[PASSAGE]:
━━━━━━━━━━━━━━━━
For examples of how the community attribute is used to filter updates, see the section "Community Filtering" later in this chapter.

BGP Path Selection Criteria

BGP selects only one path as the best path. When the path is selected, BGP puts the selected path in its routing table and propagates the path to its neighbors. BGP uses the following criteria, in the order presented, to select a path for a destination:

1. If the path specifies a next hop that is inaccessible, drop the update.

2. Prefer the path with the largest weight.

3. If the weights are the same, prefer the path with the largest local preference.

4. If the local preferences are the same, prefer the path that was originated by BGP running on this router.

5. If no route was originated, prefer the route that has the shortest AS_path.

6. If all paths have the same AS_path length, prefer the path with the lowest origin type (where IGP is lower than EGP, and EGP is lower than Incomplete).

7. If the origin codes are the same, prefer the path with the lowest MED attribute.

8. If the paths have the same MED, prefer the external path over the internal path.

9. If the paths are still the same, prefer the path through the closest IGP neighbor.

10. Prefer the path with the lowest IP address, as specified by the BGP router ID.

Understanding and Defining BGP Routing Policies

This section describes how to understand and define BGP Policies to control the flow of BGP updates. The techniques include the following:

Administrative Distance
BGP Filtering
BGP Peer Groups
CIDR and Aggregate Addresses
Confederations
Route Reflectors
Route Flap Dampening

Administrative Distance

Normally, a route could be learned via more than one protocol. Administrative distance is used to discriminate between routes learned from more than one protocol. The route with the lowest administrative distance is installed in the IP routing table. By default, BGP uses the administrative distances shown in Table 3-3.

Table 3-3: BGP Administrative Distances

Distance Default Value Function

External

20

Applied to routes learned from EBGP

Internal

200

Applied to routes learned from IBGP

Local

200

Applied to routes originated by the router

Note Distance does not influence the BGP path selection algorithm, but it does influence whether BGP-learned routes are installed in the IP routing table.

BGP Filtering

You can control the sending and receiving of updates by using the following filtering methods:

Prefix Filtering
AS_path Filtering
Route Map Filtering
Community Filtering

Each method can be used to achieve the same result—the choice of method depends on the specific network configuration.

Prefix Filtering

To restrict the routing information that the router learns or advertises, you can filter based on routing updates to or from a particular neighbor. The filter consists of an access list that is applied to updates to or from a neighbor. The network shown in Figure 3-32 demonstrates the usefulness of prefix filtering.

Figure 3-32: Prefix route filtering.
━━━━━━━━━━━━━━━━
[INFORMATION PROVIDED]:
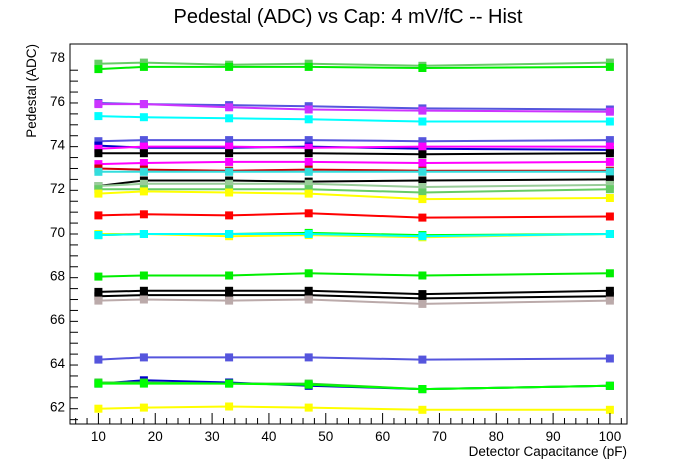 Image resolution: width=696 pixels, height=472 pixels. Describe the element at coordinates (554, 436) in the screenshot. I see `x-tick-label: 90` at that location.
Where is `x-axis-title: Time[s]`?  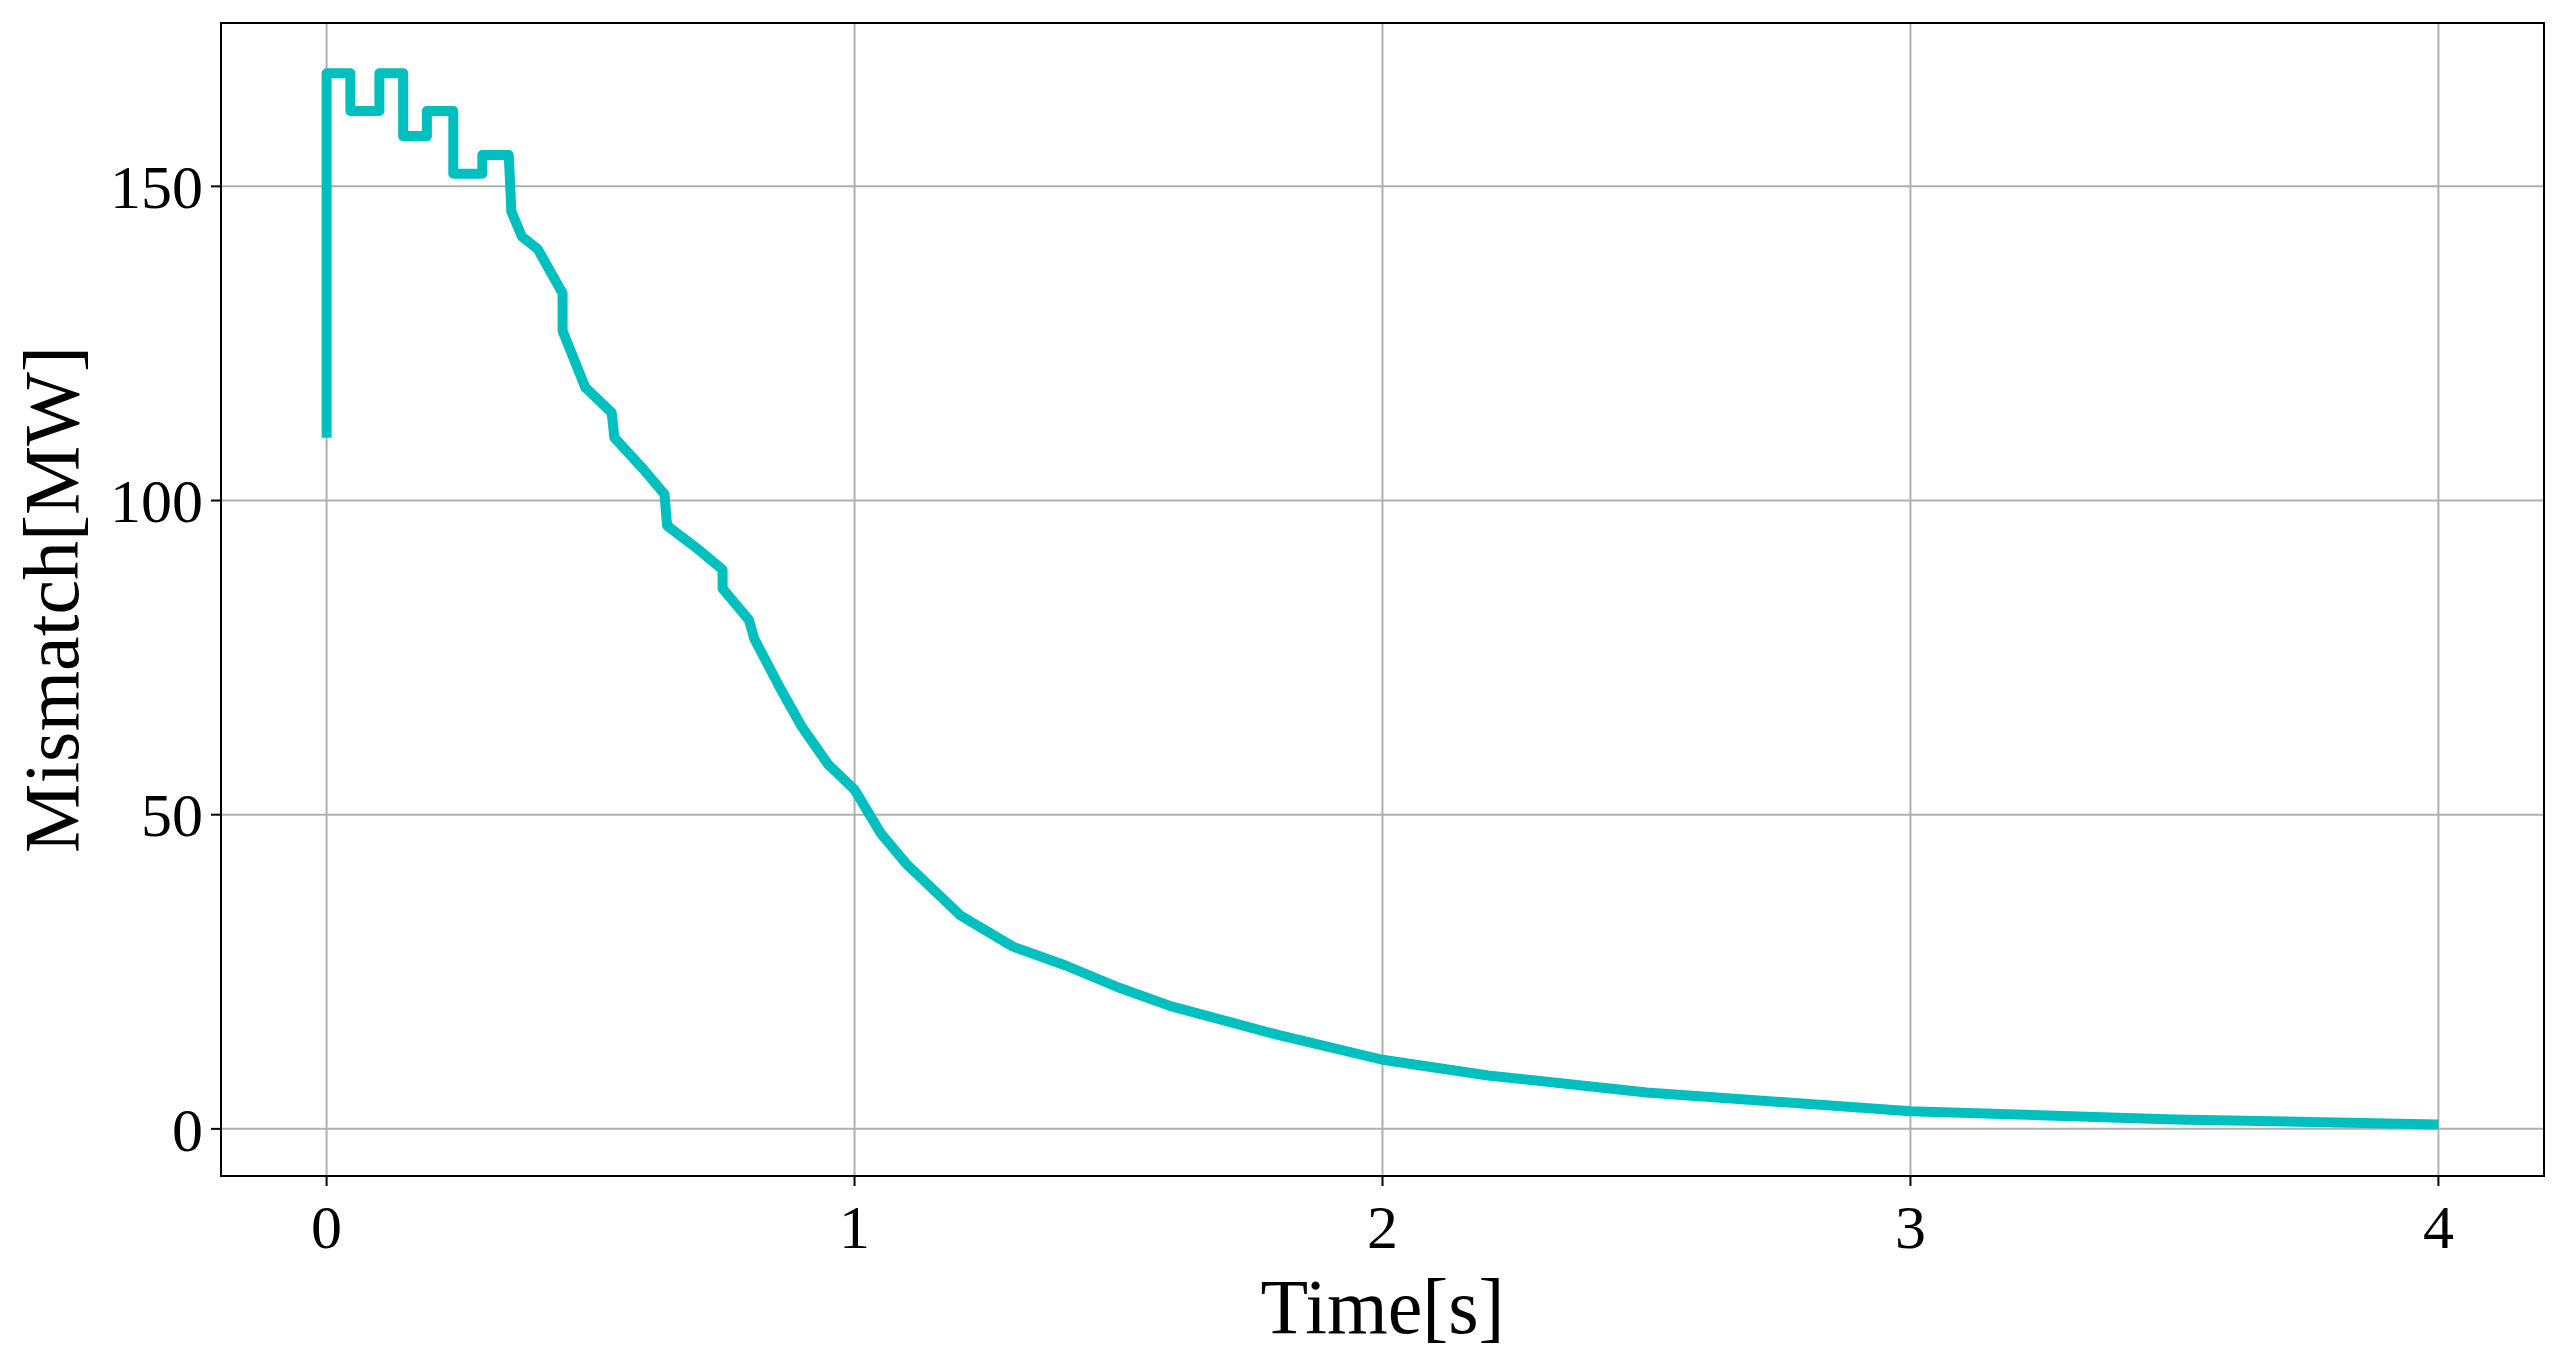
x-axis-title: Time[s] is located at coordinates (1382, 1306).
━━━━━━━━━━━━━━━━
[WORK INSTRUCTION 1]: Print the part of the BGP text that starts at "You can control" and ends at "of prefix filtering.".
[WORK INSTRUCTION 2]: Carry on the BGP text from its final line.
The lines that come after the BGP text are separate material.

[OUTPUT 1]:
You can control the sending and receiving of updates by using the following filtering methods:

Prefix Filtering
AS_path Filtering
Route Map Filtering
Community Filtering

Each method can be used to achieve the same result—the choice of method depends on the specific network configuration.

Prefix Filtering

To restrict the routing information that the router learns or advertises, you can filter based on routing updates to or from a particular neighbor. The filter consists of an access list that is applied to updates to or from a neighbor. The network shown in Figure 3-32 demonstrates the usefulness of prefix filtering.

[OUTPUT 2]:
In Figure 3-32, Router B is originating network 160.10.0.0 and sending it to Router C. If you want to prevent Router C from propagating updates for network 160.10.0.0 to AS 100, you can apply an access list to filter those updates when Router C exchanges updates with Router A, as demonstrated by the following configuration for Router C:

!Router C 

router bgp 300 

network 170.10.0.0 

neighbor 3.3.3.3 remote-as 200 

neighbor 2.2.2.2 remote-as 100 

neighbor 2.2.2.2 distribute-list 1 out 

! 

access-list 1 deny 160.10.0.0 0.0.255.255 

access-list 1 permit 0.0.0.0 255.255.255.255

In the preceding configuration, the combination of the neighbor distribute-list router configuration command and access list 1 prevents Router C from propagating routes for network 160.10.0.0 when it sends routing updates to neighbor 2.2.2.2 (Router A).

Using access lists to filter supernets is a bit trickier. Assume, for example, that Router B in Figure 3-32 has different subnets of 160.10.x.x, and you want to advertise 160.0.0.0/8 only. The following access list would permit 160.0.0.0/8, 160.0.0.0/9, and so on:

access-list 1 permit 160.0.0.0 0.255.255.255

To restrict the update to 160.0.0.0/8 only, you have to use an extended access list, such as the following:

access-list 101 permit ip 160.0.0.0 0.255.255.255 255.0.0.0 0.255.255.255

AS_path Filtering

You can specify an access list on both incoming and outgoing updates based on the value of the AS_path attribute. The network shown in Figure 3-33 demonstrates the usefulness of AS_path filters.

Figure 3-33: AS_path filtering.

!Router C 

neighbor 3.3.3.3 remote-as 200 

neighbor 2.2.2.2 remote-as 100 

neighbor 2.2.2.2 filter-list 1 out 

!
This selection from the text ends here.